The basic architecture of Smooks is split in 2 parts:

  1. Smooks Core: Provides the basic Smooks infrastructure/framework. Smooks Core is responsible for processing a set of Smooks Resource configurations. From these configurations, Smooks Core constructs and manages "Execution Context", "Content Delivery Configuration" and "Filter" (DOM/SAX) components. Smooks Core is the subject of this section.
  2. Smooks Cartridges: Provide the real functionality on top of Smooks Core e.g. Javabean/POJO population, Templating support (XSLT, FreeMarker, StringTemplate), Scripting Support (Groovy) etc. These are the resources that will be applied by Smooks Core during filtering (see below).


The data filtering process is at the core of how Smooks functions. It is driven by a set of "Smooks Resource Configurations". Each resource configuration specifies a single resource that's used by Smooks (or another resource) during the data filtering process.

There are two main classifications of Smooks Resource:

  1. Java based resources. These are more generally referred to as "Content Handlers". They implement the ContentHandler interface.
  2. Non Java based resources. These can be any type of resource. Basically anything that's not a Content Handler. These would typically be resources (configurations etc.) that support one or more Content Handlers.

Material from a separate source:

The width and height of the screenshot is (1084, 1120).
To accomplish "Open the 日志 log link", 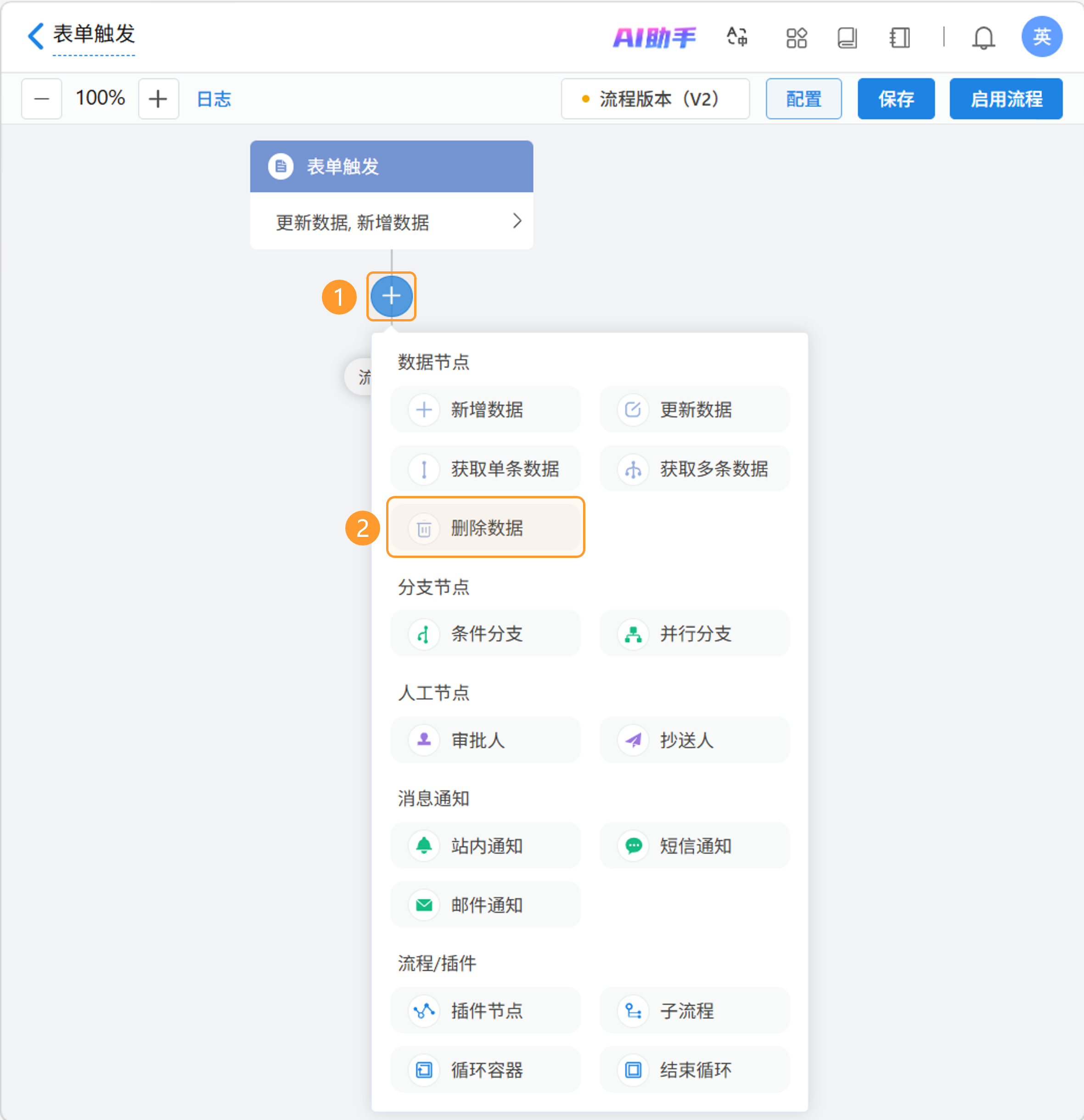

The following are examples of the Content Handler types currently in use:


These topics will be covered in more detail in later section.

Smooks Execution

Smooks is executed via the Smooks class. The basic usage pattern is as follows:

  1. Smooks Construction: Create the Smooks instance using a Smooks Resource configuration stream. This instance should then be cached.
  2. ExecutionContext Creation: Create an ExecutionContext via the Smooks.createExecutionContext() method.
  3. Stream Filtering: Filter the data stream "Source" to a data stream "Result" via the Smooks.filter() method, using the ExecutionContext created in step #2.


And in code:


Steps #2 and #3 are repeated for each message processed by the Smooks instance. Note that at step #3, different types of Source and Result objects can be used:

  1. Source: DOMSource, StreamSource, JavaSource
  2. Result: DOMResult, StreamResult, JavaResult


These different Source and Result types can be combined to perform e.g. DOM to DOM/Stream/Java transforms, Stream (XML/EDI/CSV etc) to DOM/Stream/Java transforms and Java to DOM/Stream/Java transforms (yes... Java to Java transforms!).

Steps #1, #2 and #3 are described in more detail in the following sections. It's not necessary to know the information presented in these sections, but it will help you understand how Smooks works.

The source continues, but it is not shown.